(Work required)
Though the records contain pictures, copy none of them; repeat exactly the lines from the one with "Show info for Форм-фактор SIM" to the end.
[Task material Boundary: Start]
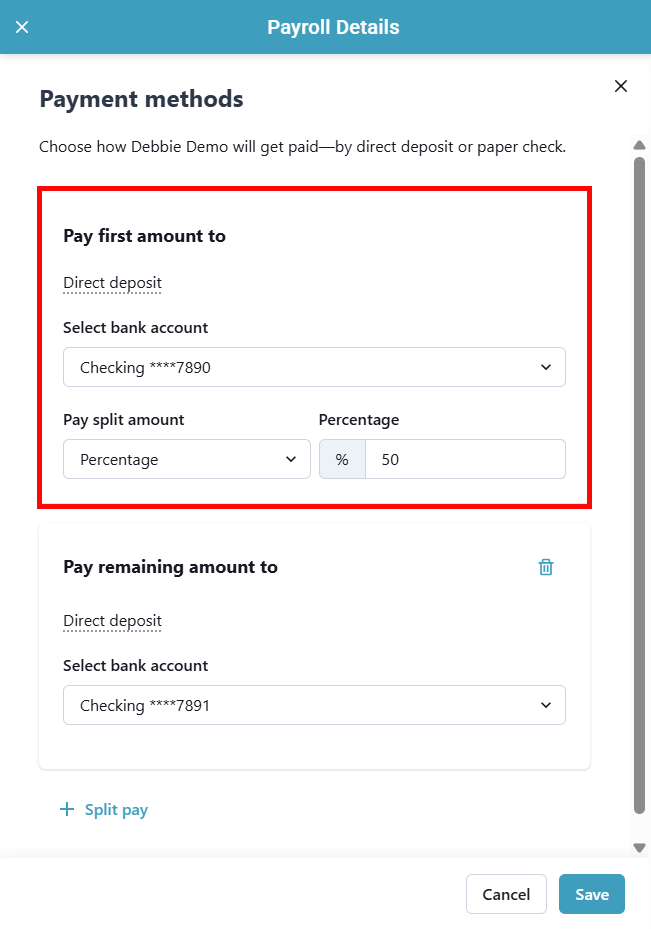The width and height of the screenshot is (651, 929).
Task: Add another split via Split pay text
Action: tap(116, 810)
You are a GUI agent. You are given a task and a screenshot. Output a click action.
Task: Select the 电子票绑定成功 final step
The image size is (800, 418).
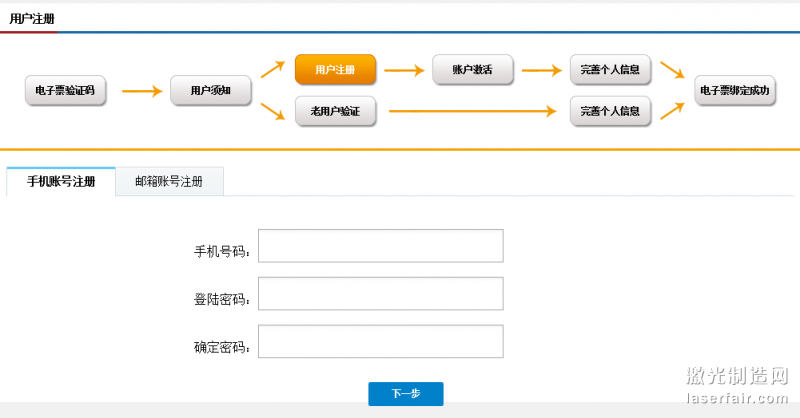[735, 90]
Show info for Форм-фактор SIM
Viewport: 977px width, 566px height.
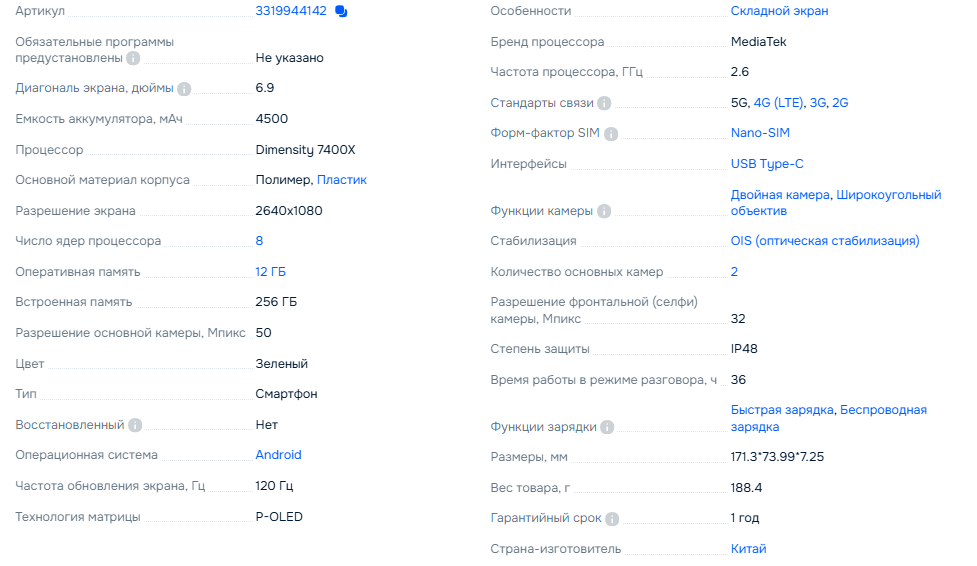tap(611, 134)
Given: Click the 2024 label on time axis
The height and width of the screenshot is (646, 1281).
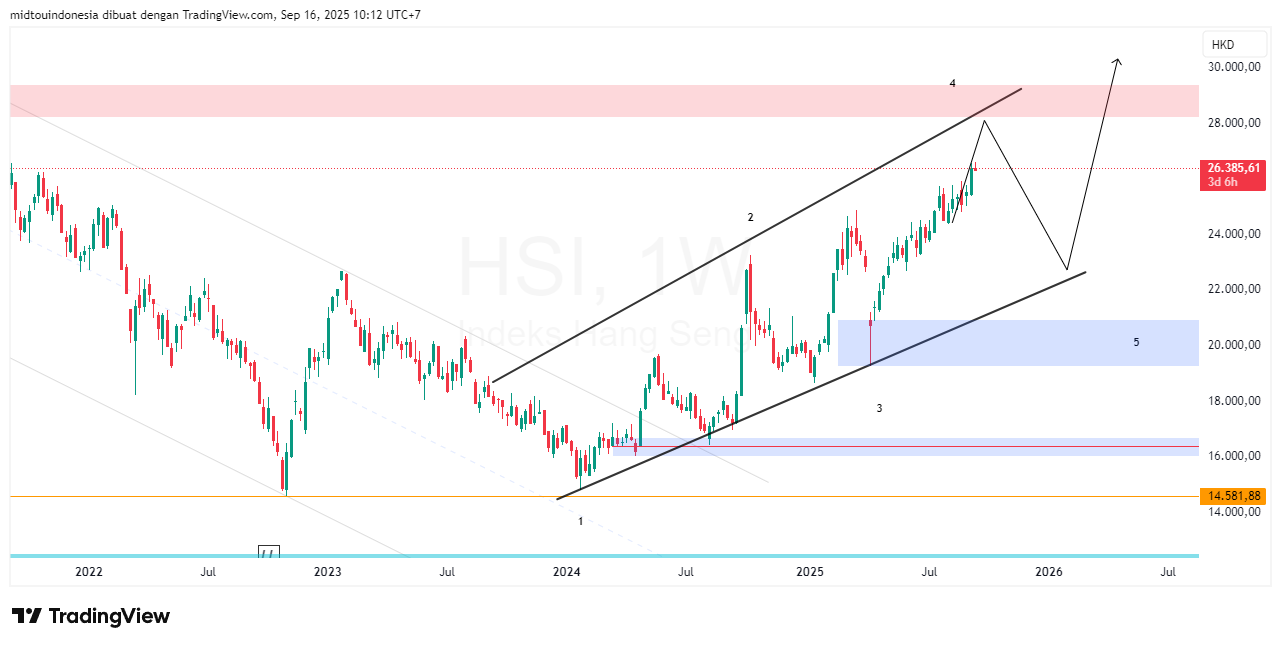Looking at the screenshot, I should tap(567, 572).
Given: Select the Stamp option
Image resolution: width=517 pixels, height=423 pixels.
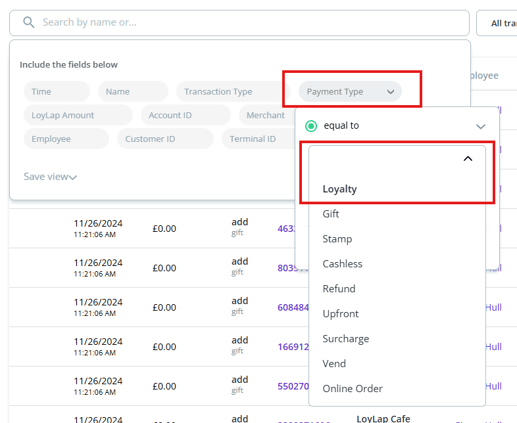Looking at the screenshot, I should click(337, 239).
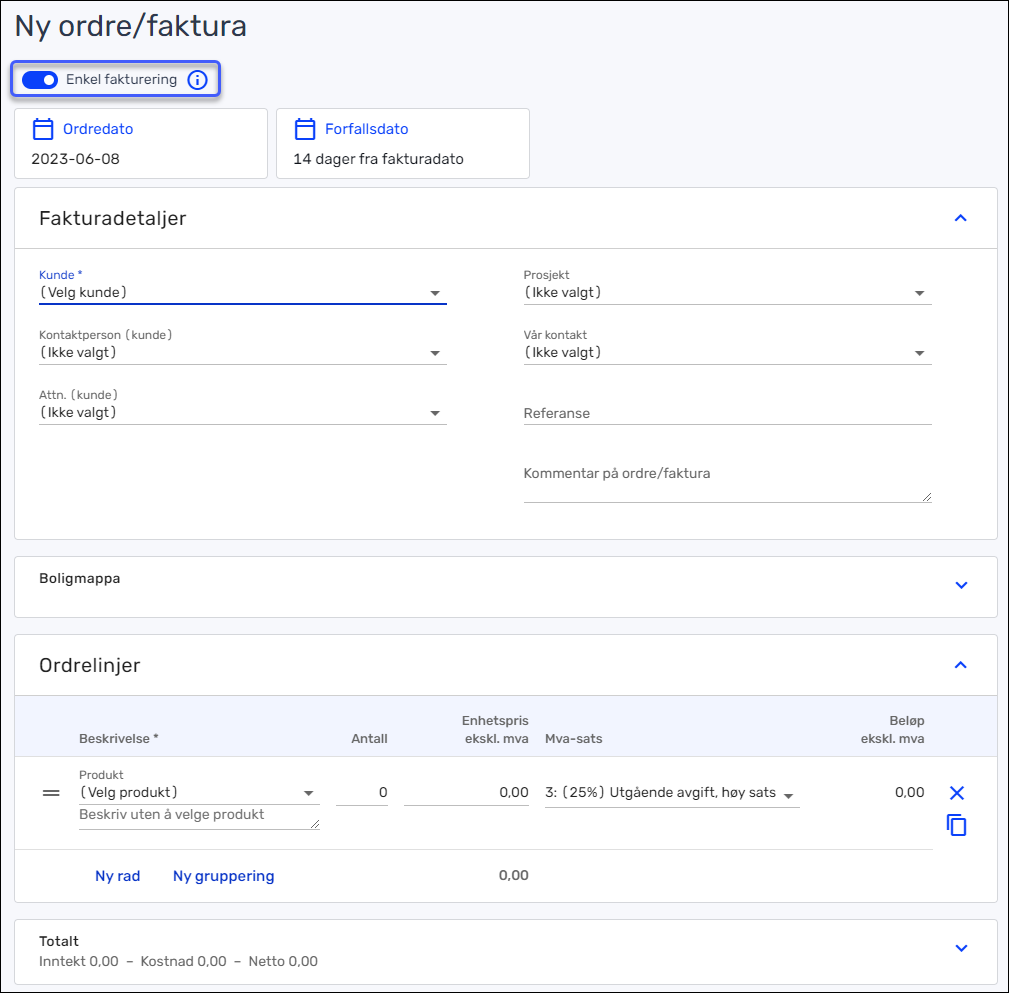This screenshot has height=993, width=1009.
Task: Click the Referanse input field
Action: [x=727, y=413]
[Task material Boundary: End]
(Exercise output)
Show info for Форм-фактор SIM
Viewport: 977px width, 566px height.
tap(611, 134)
Given: Click the 2024 label on time axis
The height and width of the screenshot is (646, 1281).
Looking at the screenshot, I should tap(567, 572).
Given: Select the Stamp option
Image resolution: width=517 pixels, height=423 pixels.
Looking at the screenshot, I should click(337, 239).
This screenshot has height=993, width=1009.
Task: Click the Referanse input field
Action: [x=727, y=413]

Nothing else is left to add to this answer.